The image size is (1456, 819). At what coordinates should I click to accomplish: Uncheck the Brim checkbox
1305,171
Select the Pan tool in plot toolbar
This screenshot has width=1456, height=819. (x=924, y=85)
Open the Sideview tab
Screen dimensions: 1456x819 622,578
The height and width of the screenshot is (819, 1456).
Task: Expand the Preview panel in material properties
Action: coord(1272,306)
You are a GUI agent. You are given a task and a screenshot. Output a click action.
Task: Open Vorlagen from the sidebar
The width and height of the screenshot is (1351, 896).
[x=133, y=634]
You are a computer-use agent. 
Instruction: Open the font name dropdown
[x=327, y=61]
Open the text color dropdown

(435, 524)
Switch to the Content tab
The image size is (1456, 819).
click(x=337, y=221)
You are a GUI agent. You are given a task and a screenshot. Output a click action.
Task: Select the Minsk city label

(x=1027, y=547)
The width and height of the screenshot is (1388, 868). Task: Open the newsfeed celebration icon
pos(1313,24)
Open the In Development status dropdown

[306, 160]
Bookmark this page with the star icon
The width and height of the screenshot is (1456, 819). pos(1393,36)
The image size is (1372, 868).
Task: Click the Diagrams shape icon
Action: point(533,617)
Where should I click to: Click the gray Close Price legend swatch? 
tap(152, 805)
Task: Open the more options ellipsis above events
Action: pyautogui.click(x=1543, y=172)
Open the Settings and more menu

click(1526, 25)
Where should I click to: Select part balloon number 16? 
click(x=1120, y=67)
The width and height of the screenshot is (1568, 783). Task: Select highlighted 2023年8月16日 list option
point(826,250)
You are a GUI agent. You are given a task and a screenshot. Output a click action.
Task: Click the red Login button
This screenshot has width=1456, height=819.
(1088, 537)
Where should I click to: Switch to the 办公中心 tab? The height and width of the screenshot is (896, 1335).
========================================
**Requirement**: Only a number should come back: the count of lines above that include "Switch".

**Completed exercise**: 2